Recently in New York, Adam Smith Esq had the opportunity to invite a couple of dozen law firms to ‘An Introduction to IBM Watson’ at the brand new $1bn IBM Watson facility down on Astor Place. This is not going to be a report on that event, except insofar as it helped advance our thinking on the general concept of ‘machine learning,’ which was also the topic of a lead article in the current McKinsey Quarterly.
That piece, An Executive’s Guide to Machine Learning: it’s no longer the preserve of artificial intelligence researchers and born-digital companies like Amazon, Google, and Netflix, is a primer on the need for machine learning in a world of big data, and how it is emerging as a mainstream management tool.
The proper starting point is simply to define ‘machine learning:’ Here’s what McKinsey has to say:
Machine learning is based on algorithms that can learn from data without relying on rules-based programming. It came into its own as a scientific discipline in the late 1990s as steady advances in digitization and cheap computing power enabled data scientists to stop building finished models and instead train computers to do so.

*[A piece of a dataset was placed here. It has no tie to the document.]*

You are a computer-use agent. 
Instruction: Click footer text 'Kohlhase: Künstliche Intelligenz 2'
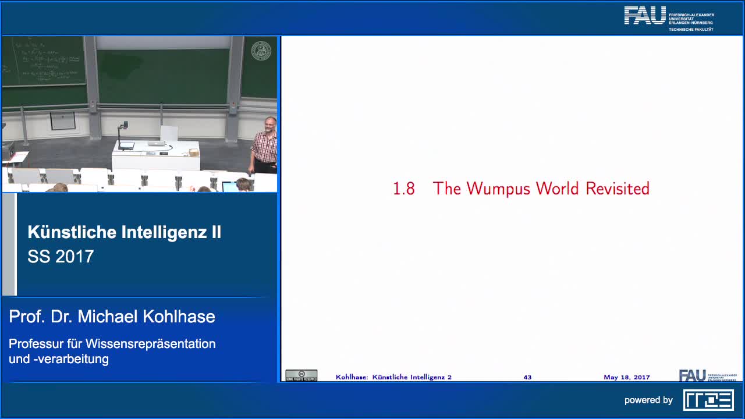(393, 377)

Even this definition would benefit from a bit of unpacking, so let me take a stab at it with an example. For years AI researchers focused on trying to write exhaustive lists of rules to guide computers in such areas as recognizing whether a given image was a cat, yet no matter how many rules were piled on top of rules, exceptions and unforeseen situations invariably arose, at which point the system was essentially helpless – no available rule applied, so the rule set was exhausted.
Machine learning took the opposite approach: Without relying on any rules whatsoever, it simply ingested a large data set of (in this case) cat images, and began to generate its own scoring system to arrive at probabilities on whether image X was in fact a cat. Note one key difference from rules-based systems: Machine learning is designed to achieve probabilities, so whereas a rules-based system that came to a ‘dead end’ with rules couldn’t offer any opinion whatsoever, at least machine learning could venture an opinion joined to a probabilistic confidence level.
Another point: The larger the data set the machine learning algorithm can review, the more accurate it will become (and it never forgets what it’s already seen).
I feel compelled to intercept a debate which may be going on in some readers’ minds by about this point: If you’re asking yourself the question of whether the humans or the machines will be the ultimate winners in this, might I respectfully suggest that is massively the wrong question. As a practical matter, we simply don’t know, although that has never been the case with the introduction of major new technology before. But as an optimist and an armchair business historian, my money is on the machines providing a platform from which humans can vault to the next level of productivity, insight, creativity, and intellectual achievement.
Back to the thread.
Now, recognizing cats is obviously a trivial example, but Watson and other implementations are addressing far more sophisticated and consequential decisions. It’s probably nowhere more advanced than in assisting medical diagnoses, and those of us who could attend the event at IBM last week saw a powerful example of that type of domain expertise/functionality, which was literally life-saving.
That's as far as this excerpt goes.